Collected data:
_ _ _ _ _

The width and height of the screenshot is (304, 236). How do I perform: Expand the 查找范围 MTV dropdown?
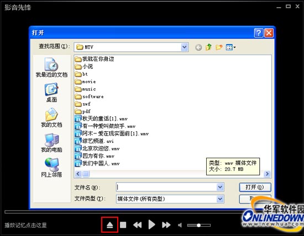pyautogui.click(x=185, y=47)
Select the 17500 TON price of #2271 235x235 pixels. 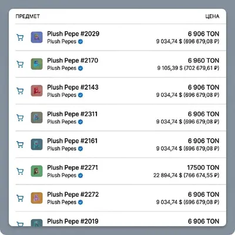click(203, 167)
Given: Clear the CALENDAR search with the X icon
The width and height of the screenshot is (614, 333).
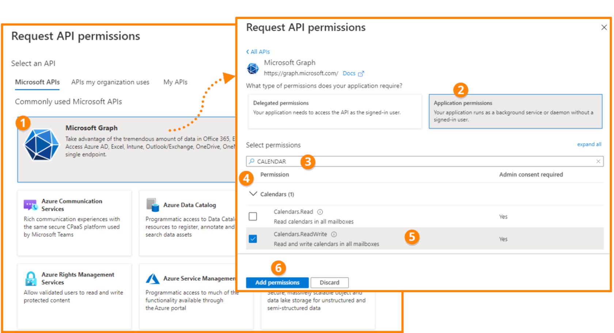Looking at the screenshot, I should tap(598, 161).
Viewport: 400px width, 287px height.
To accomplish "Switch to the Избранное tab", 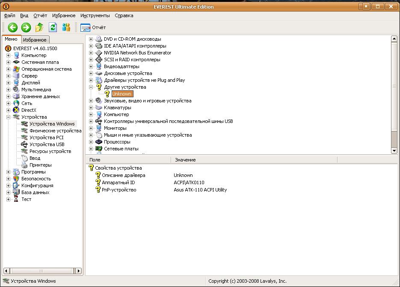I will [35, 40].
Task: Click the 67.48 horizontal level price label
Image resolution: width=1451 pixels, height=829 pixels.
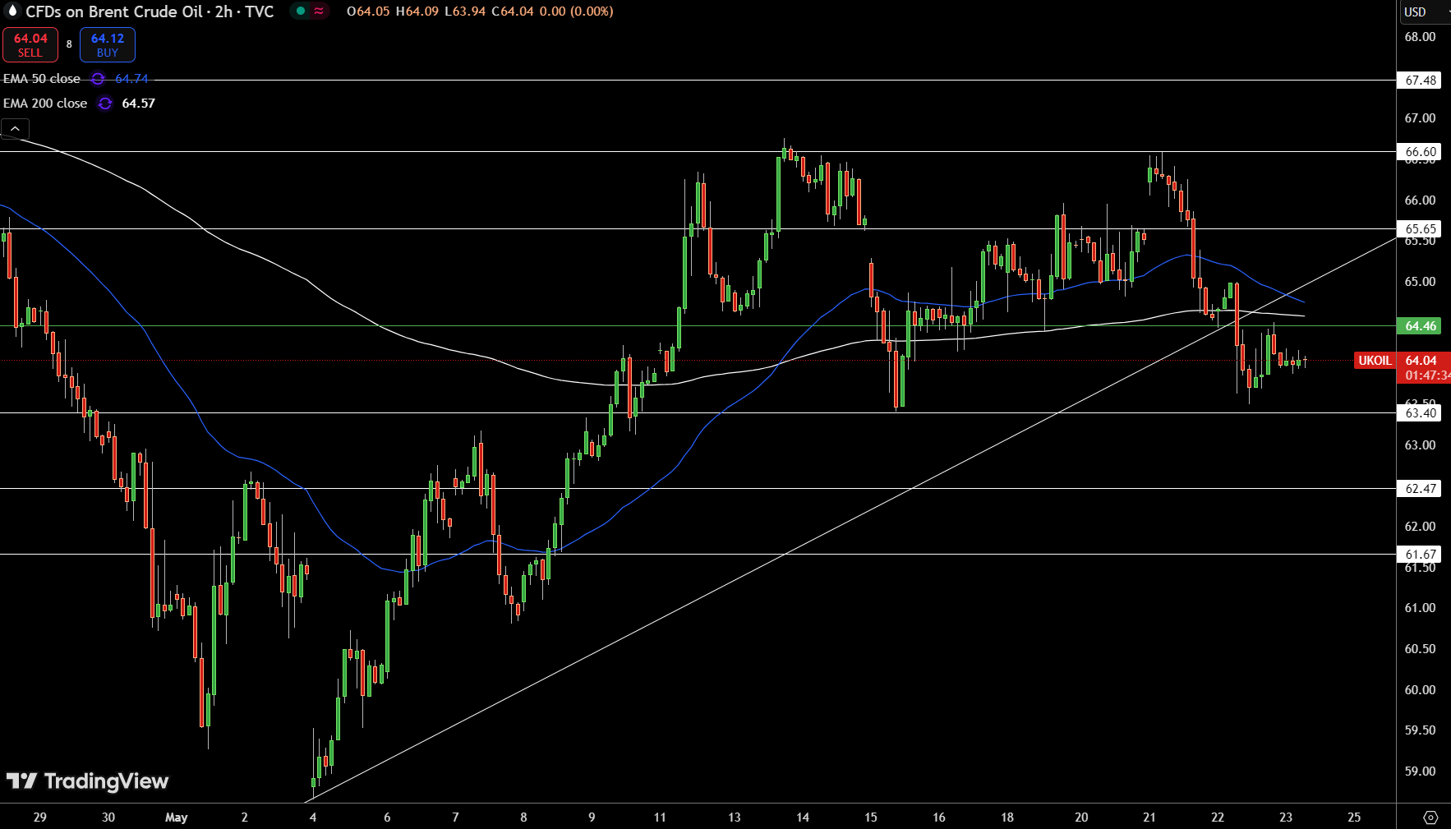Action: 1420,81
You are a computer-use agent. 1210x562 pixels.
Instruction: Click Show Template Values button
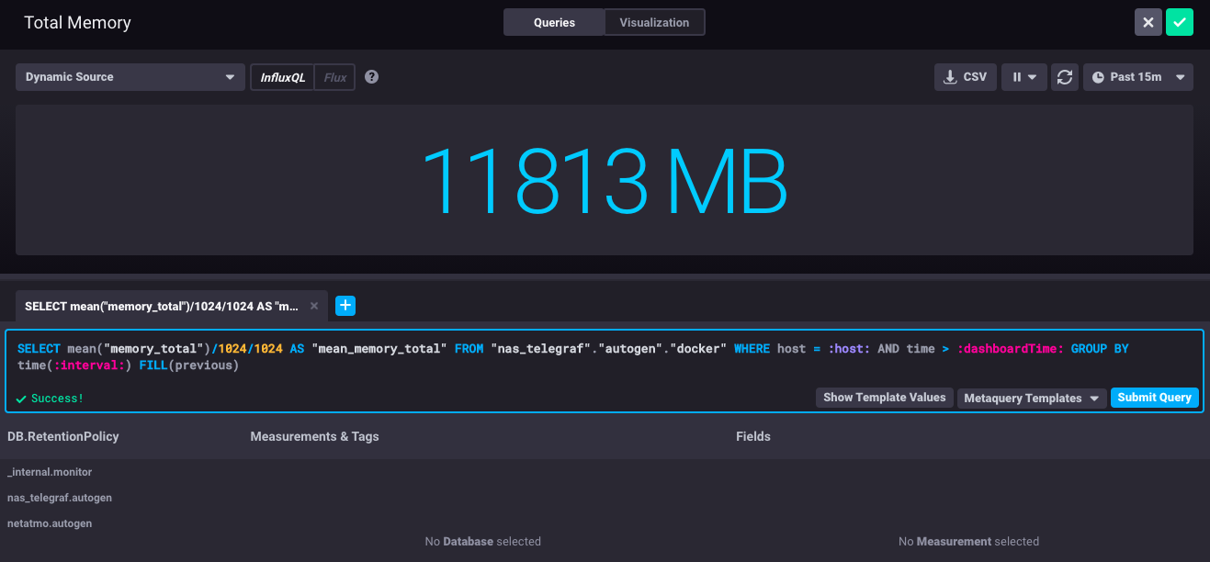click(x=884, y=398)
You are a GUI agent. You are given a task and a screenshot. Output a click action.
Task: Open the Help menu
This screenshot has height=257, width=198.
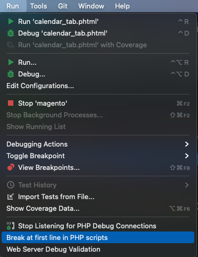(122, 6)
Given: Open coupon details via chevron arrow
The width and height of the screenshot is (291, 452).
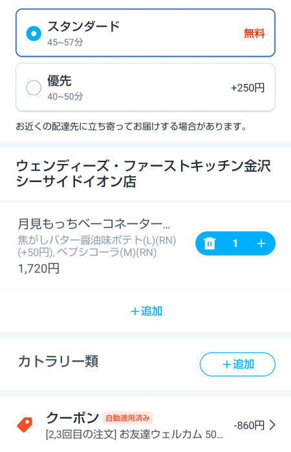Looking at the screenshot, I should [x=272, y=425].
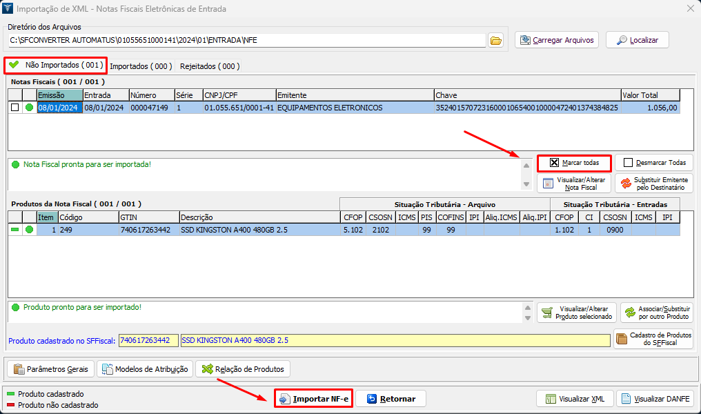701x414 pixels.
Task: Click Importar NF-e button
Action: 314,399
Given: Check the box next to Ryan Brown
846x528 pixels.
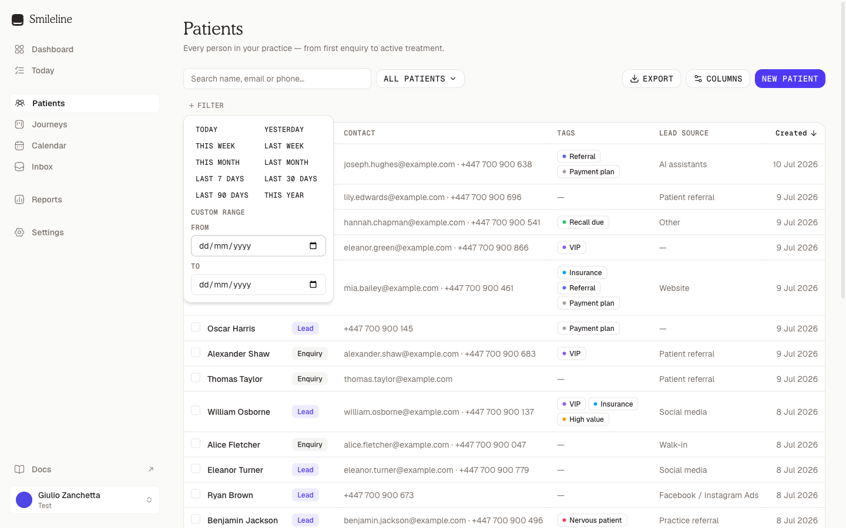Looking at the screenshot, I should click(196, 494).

_ _ _ _ _

• _TASK TO COMPLETE_: Every line from the one with "The width and height of the screenshot is (291, 452)." through the end of the records is to be reproduced exactly, and the pictures are to be left out.

• _ANSWER_:
The width and height of the screenshot is (291, 452).
Looking at the screenshot, I should [x=272, y=425].
701x414 pixels.
Task: Click Importar NF-e button
Action: 314,399
Given: Check the box next to Ryan Brown
846x528 pixels.
Looking at the screenshot, I should click(196, 494).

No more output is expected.